◆ **Consignes**:
**a.** Recopiez le passage du texte de la page allant de « La loi martiale » jusqu'à « état de guerre. » inclus.
**b.** Répondez brièvement à ces questions sur le texte de la page.
(i) Qui la junte annonce-t-elle vouloir jeter en prison ?
(ii) Qui a relevé que l'armée est incapable de faire rouler les trains ?
(iii) À base de quoi des femmes fabriquent-elles chez elles des engins fumigènes ?
**c.** Indiquez si chacune de ces affirmations concorde avec le texte de la page. Répondez par oui ou par non, en citant les mots décisifs du texte.
(i) Les journaux indépendants imprimés peuvent encore paraître.
(ii) Les forces de répression mettent en place des brigades motorisées.
(iii) Le pouvoir militaire a été instauré en 1972.

◆ **Texte de la page**:
______________________________

La loi martiale est déclarée dans des districts populaires, dotant formellement des pleins pouvoir le commandement militaire, y compris celui d’ordonner des exécutions sommaires. Les banques privées qui refusent de rouvrir leurs agences sont menacées de nationalisation forcée. La junte annonce vouloir jeter en prison les propriétaires de supermarchés qui oseraient fermer leurs magasins. Les avoirs d’organismes suspectés de financer la résistance, comme la Fondation Soros, sont saisis. Le régime cherche à assurer un contrôle total sur l’information et les communications ; les journaux indépendants imprimés ne peuvent plus paraître. D’importantes opérations militaires sont engagées jusque dans le territoire de minorités ethniques, provoquant de premiers déplacements forcés et massifs de populations. Le pays subit un état de guerre.

La résistance se poursuit

Le mouvement de désobéissance civile se poursuit néanmoins. La grève paralyse toujours pour une part l’administration, la banque, des entreprises. D’autant plus qu’en matière de services publics, le savoir-faire de l’armée semble limité, comme l’ont relevé les cheminots (des fonctionnaires) : elle est incapable pour l’heure de faire rouler les trains et fonctionner le système ferroviaire à leur place.

Des jeunes descendent toujours dans les rues brandir les couleurs de la résistance. Ils expérimentent des manifestations éclairs, à pied ou en deux roues, puis se dispersent avant l’arrivée des forces de répression (qui met en place des brigades motorisées pour intervenir plus rapidement). Des quartiers se parent de symboles « anodins », mais indiquant leur entrée en dissidence. Des opérations « ville fantôme », villes mortes, sont menées. Des journalistes et photographes fondent des collectifs pour informer le monde, malgré les arrestations et brutalités dont cette profession est victime. Des femmes fabriquent chez elles des engins à base de sucre et de nitrate de potassium produisant un nuage de fumée qui empêche les soldats de viser avec précision. Les funérailles des victimes sont l’occasion de s’engager, trois doigts levés (signe de ralliement du combat démocratique dans la région), à poursuivre la lutte jusqu’à la victoire, à savoir en terminer une bonne fois pour toutes avec le pouvoir militaire instauré en 1962.

______________________________

◆ **Données**:
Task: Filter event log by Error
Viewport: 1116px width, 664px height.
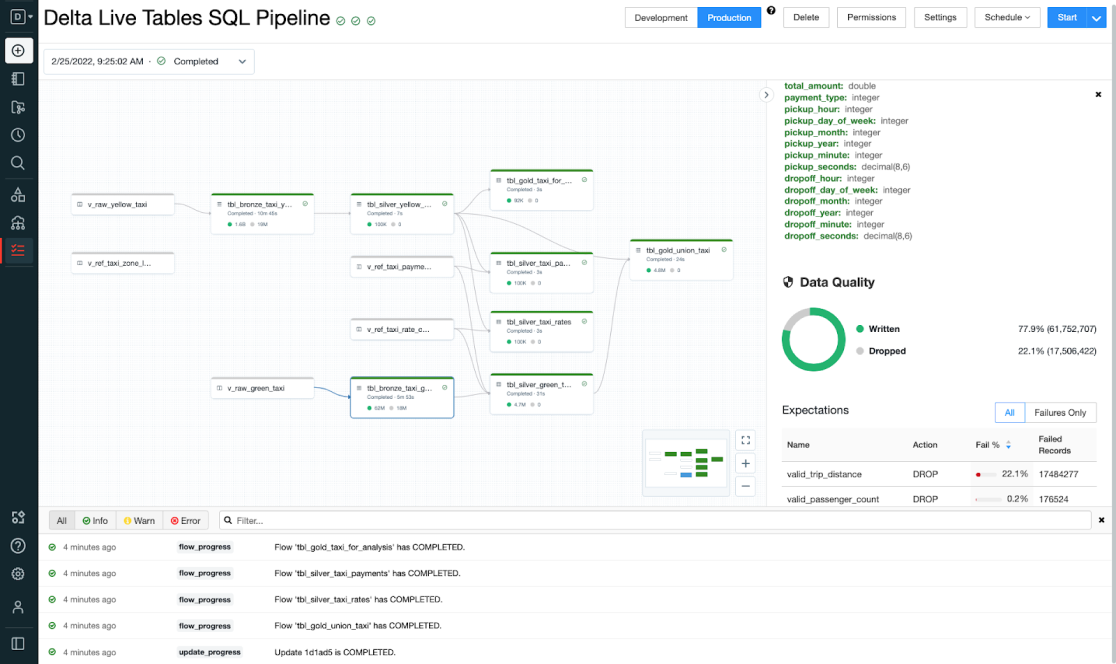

______________________________

◆ **Réponses**:
**a.**
La loi martiale est déclarée dans des districts populaires, dotant formellement des pleins pouvoir le commandement militaire, y compris celui d’ordonner des exécutions sommaires. Les banques privées qui refusent de rouvrir leurs agences sont menacées de nationalisation forcée. La junte annonce vouloir jeter en prison les propriétaires de supermarchés qui oseraient fermer leurs magasins. Les avoirs d’organismes suspectés de financer la résistance, comme la Fondation Soros, sont saisis. Le régime cherche à assurer un contrôle total sur l’information et les communications ; les journaux indépendants imprimés ne peuvent plus paraître. D’importantes opérations militaires sont engagées jusque dans le territoire de minorités ethniques, provoquant de premiers déplacements forcés et massifs de populations. Le pays subit un état de guerre.

**b.**
(i) Les propriétaires de supermarchés qui oseraient fermer leurs magasins.
(ii) Les cheminots.
(iii) De sucre et de nitrate de potassium.

**c.**
(i) Non : « les journaux indépendants imprimés ne peuvent plus paraître ».
(ii) Oui : « qui met en place des brigades motorisées pour intervenir plus rapidement ».
(iii) Non : « le pouvoir militaire instauré en 1962 ».